> [EXERCISE]:
Return the listing below exactly. Leave its pictures out.

> [GIVEN ENTRIES]:
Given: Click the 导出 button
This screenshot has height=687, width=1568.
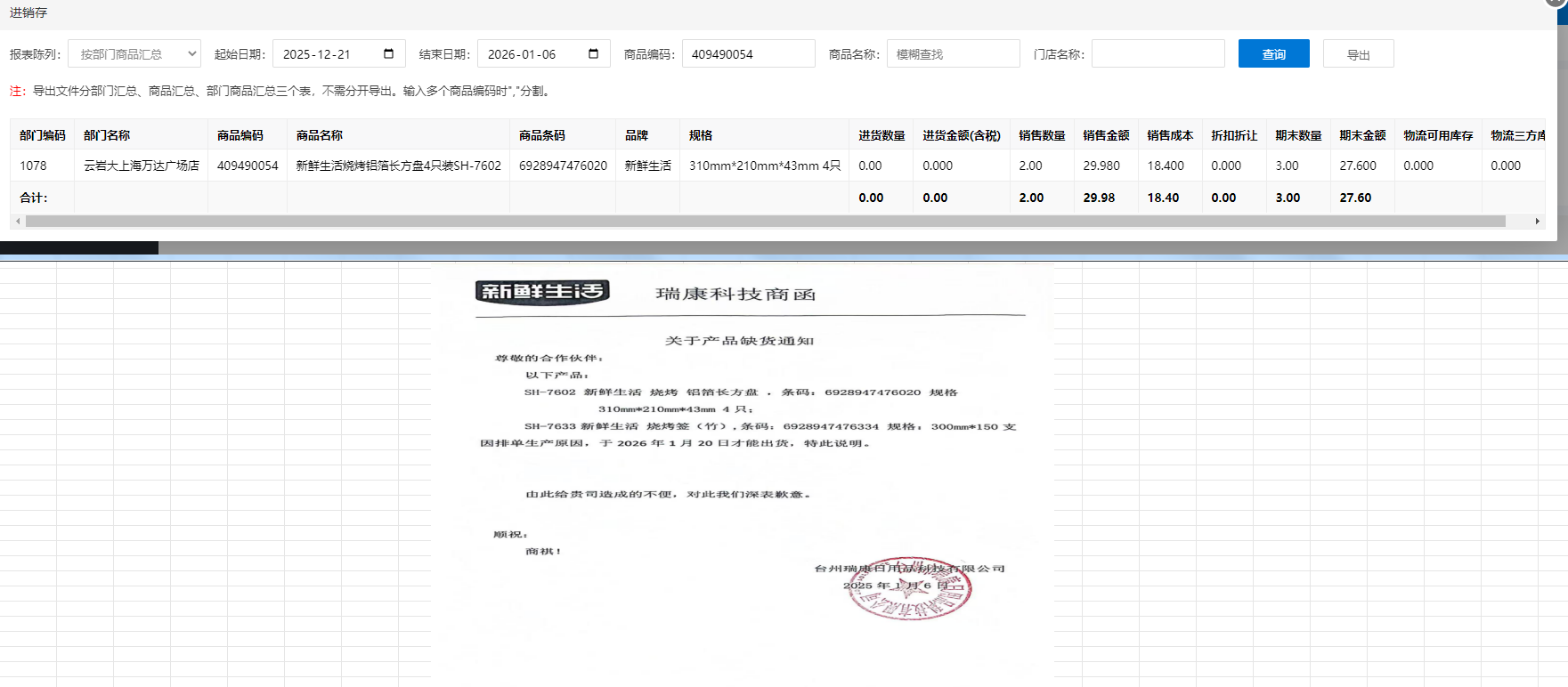Looking at the screenshot, I should [x=1358, y=54].
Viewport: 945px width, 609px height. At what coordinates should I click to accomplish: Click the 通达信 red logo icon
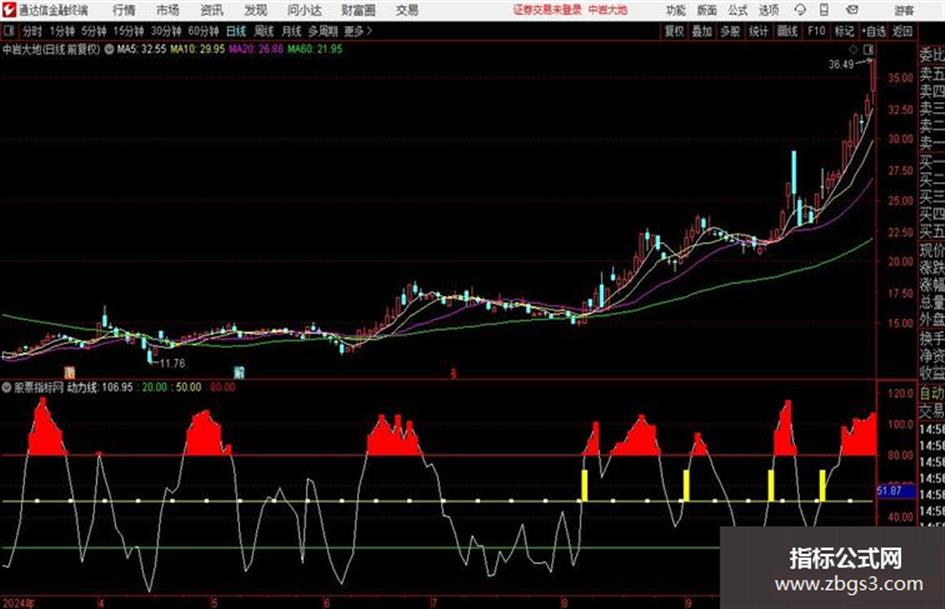9,10
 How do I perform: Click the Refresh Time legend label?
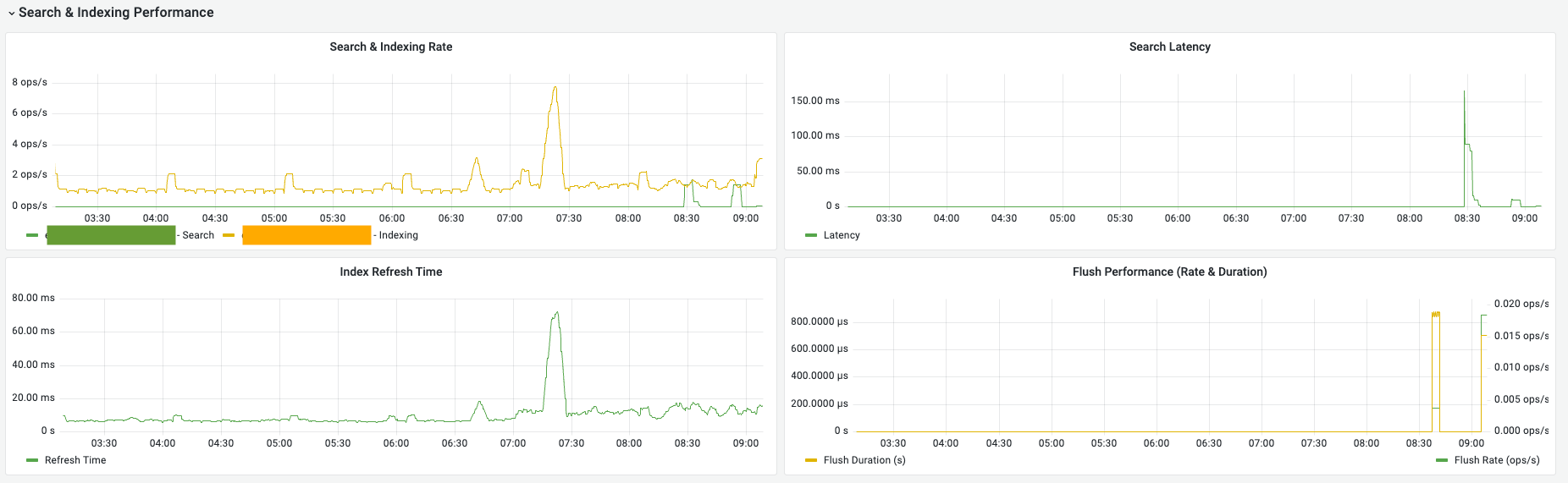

> [YOUR RESPONSE]:
Given: Click the 导出 button
This screenshot has height=687, width=1568.
Looking at the screenshot, I should [x=1358, y=54].
Viewport: 945px width, 609px height. At what coordinates should I click to accomplish: Click the 通达信 red logo icon
9,10
 How do I perform: Click the Refresh Time legend label?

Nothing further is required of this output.